#### COSA FARE
Riporta il testo su Pirandello da "Laudisi (Pirandello ), rivolto" a "tu mi vuoi)", sostituendo "braccio" con "polso".

#### ESTRATTO
1 ) Luigi Pirandello come esempio di realtà molteplice e di autoanalisi spontanea.

Musatti nel 1987 pubblicò un libro, di alto valore didattico, in cui ripercorse la sua carriera di psicologo e psicoanalista.
Il tema principale dell’opera è enunciato nel titolo: “Curare nevrotici con la propria autoanalisi “.
Il maestro di una buona parte degli psicoanalisti italiani, mette in evidenza l’importanza dell’ interazione transfert -controtransfert, e in definitiva insiste sulla constatazione che ciò che noi percepiamo dell‘altro, a meno che non sia una pura descrizione di fatti, lo possiamo cogliere solamente nel riflesso che produce in noi stessi.
Io sono convinto di questo e vorrei parlarne sia in riferimento ad un grande genio italiano, Luigi Pirandello, sia a me stesso (mi si perdoni la supponenza) nella mia pratica di seduta. Non sono un esperto del teatro di Pirandello ma è sufficiente leggere “Così è ( se vi pare)”, per rendersi conto che il punto di vista dell’autore è quello di dimostrare la relatività della verità.
Laudisi (Pirandello ), rivolto alla signora Agazzi si fa guardare e toccare un braccio e le dice : “E’ sicura anche lei di toccarmi come mi vede ?… Ma per carità non dica a suo marito, né a mia sorella né a mia nipote, né alla signora qua, come mi vede, perché tutt’e quattro altrimenti le diranno che lei si inganna. Mentre lei non si inganna affatto ! Perché io sono realmente come mi vede lei – Ma ciò non toglie cara signora mia, che io non sia anche realmente come mi vede suo marito, mia sorella, mia nipote e la signora qua, che anche loro non s’ingannano affatto”.
Musatti scrive : ”ll problema della identità personale ha occupato la mente e la fantasia di Pirandello sotto forme molteplici. Proprio la continua trasformazione della persona rende il quesito del riconoscimento della identità sempre problematico“. ( v. Come tu mi vuoi)
Cioè l’identità è soggettiva e molteplice e questo anche per il soggetto rispetto a se stesso. Un concetto sviluppato a fondo in “Uno, nessuno, centomila” e altrove.
L’impressione che ho ricavato leggendo le opere e le biografie su Pirandello è che egli nella relazione con tutte le persone della sua vita e specialmente con la moglie Antonietta abbia percorso una strada simile a quella che ho appena esposto: studiare l’interazione con gli stati psichici dell’altro e usare le proprie risposte controtransferali (supponendo per comodità che il transfert partisse dall’altro) per scrivere i capolavori letterari (psicoanalitici) che lo hanno portato al Nobel (1934).
Come tutti sanno, Pirandello aveva sposato una giovane donna che in fondo conosceva poco ma alla quale si era legato con grande passione. Il figlio dice “più che altro erano amanti. Camillleri, in una sua descrizione fantastica delle serate della coppia, scrive :”Lui si abbandonava, si lasciava trasportare dentro quel gorgo con ribrezzo. Ma non poteva fare a meno di lasciarvisi trasportare. Ottenuta la “prova d’amore” Antonietta non si placava. Avrebbe voluto farlo nèsciri da casa senza più forza d’omo per essere certa dell’impossibilità fisica del tradimento “.

#### RECORD ELENCATI
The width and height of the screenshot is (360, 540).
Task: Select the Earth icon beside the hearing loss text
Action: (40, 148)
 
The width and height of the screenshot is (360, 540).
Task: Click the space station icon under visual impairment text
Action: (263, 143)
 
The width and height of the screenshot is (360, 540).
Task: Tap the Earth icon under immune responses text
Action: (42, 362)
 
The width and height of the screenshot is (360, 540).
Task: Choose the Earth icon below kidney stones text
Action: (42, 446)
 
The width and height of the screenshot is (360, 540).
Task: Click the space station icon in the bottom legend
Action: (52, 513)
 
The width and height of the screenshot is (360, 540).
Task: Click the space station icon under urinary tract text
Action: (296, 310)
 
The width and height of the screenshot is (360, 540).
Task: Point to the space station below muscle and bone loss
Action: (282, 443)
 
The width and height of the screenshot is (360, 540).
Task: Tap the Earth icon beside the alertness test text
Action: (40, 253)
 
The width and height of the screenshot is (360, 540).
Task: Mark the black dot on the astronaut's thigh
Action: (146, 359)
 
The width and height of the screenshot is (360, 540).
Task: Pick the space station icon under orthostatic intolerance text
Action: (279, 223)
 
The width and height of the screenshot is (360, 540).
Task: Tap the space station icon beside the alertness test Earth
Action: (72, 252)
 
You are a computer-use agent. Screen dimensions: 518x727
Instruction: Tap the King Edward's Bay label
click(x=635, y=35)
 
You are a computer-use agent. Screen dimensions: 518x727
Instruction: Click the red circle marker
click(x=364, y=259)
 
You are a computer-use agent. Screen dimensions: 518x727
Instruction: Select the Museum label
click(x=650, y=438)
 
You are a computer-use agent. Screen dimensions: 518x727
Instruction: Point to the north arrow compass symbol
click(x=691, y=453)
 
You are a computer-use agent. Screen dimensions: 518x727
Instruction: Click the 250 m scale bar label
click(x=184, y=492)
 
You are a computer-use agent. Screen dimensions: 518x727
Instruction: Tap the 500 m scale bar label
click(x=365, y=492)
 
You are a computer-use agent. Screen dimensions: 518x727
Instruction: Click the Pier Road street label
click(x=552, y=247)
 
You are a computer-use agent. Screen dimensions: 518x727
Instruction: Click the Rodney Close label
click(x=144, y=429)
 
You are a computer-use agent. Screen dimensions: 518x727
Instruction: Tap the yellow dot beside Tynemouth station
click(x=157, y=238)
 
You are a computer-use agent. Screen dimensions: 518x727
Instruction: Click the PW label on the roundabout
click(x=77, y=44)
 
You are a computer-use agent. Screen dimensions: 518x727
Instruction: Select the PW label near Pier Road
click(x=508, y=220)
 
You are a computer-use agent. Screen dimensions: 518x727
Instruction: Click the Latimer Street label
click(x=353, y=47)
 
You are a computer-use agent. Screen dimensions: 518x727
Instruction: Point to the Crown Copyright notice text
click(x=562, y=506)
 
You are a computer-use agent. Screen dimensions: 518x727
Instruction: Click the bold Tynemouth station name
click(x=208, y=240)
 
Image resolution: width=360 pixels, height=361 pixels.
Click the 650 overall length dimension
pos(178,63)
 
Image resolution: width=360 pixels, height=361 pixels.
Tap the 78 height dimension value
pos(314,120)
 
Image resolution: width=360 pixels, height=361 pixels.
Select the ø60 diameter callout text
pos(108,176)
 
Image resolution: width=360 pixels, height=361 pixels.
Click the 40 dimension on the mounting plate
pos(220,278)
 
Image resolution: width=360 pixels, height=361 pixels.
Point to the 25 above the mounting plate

#### RISPOSTA
Laudisi (Pirandello ), rivolto alla signora Agazzi si fa guardare e toccare un polso e le dice : “E’ sicura anche lei di toccarmi come mi vede ?… Ma per carità non dica a suo marito, né a mia sorella né a mia nipote, né alla signora qua, come mi vede, perché tutt’e quattro altrimenti le diranno che lei si inganna. Mentre lei non si inganna affatto ! Perché io sono realmente come mi vede lei – Ma ciò non toglie cara signora mia, che io non sia anche realmente come mi vede suo marito, mia sorella, mia nipote e la signora qua, che anche loro non s’ingannano affatto”.
Musatti scrive : ”ll problema della identità personale ha occupato la mente e la fantasia di Pirandello sotto forme molteplici. Proprio la continua trasformazione della persona rende il quesito del riconoscimento della identità sempre problematico“. ( v. Come tu mi vuoi)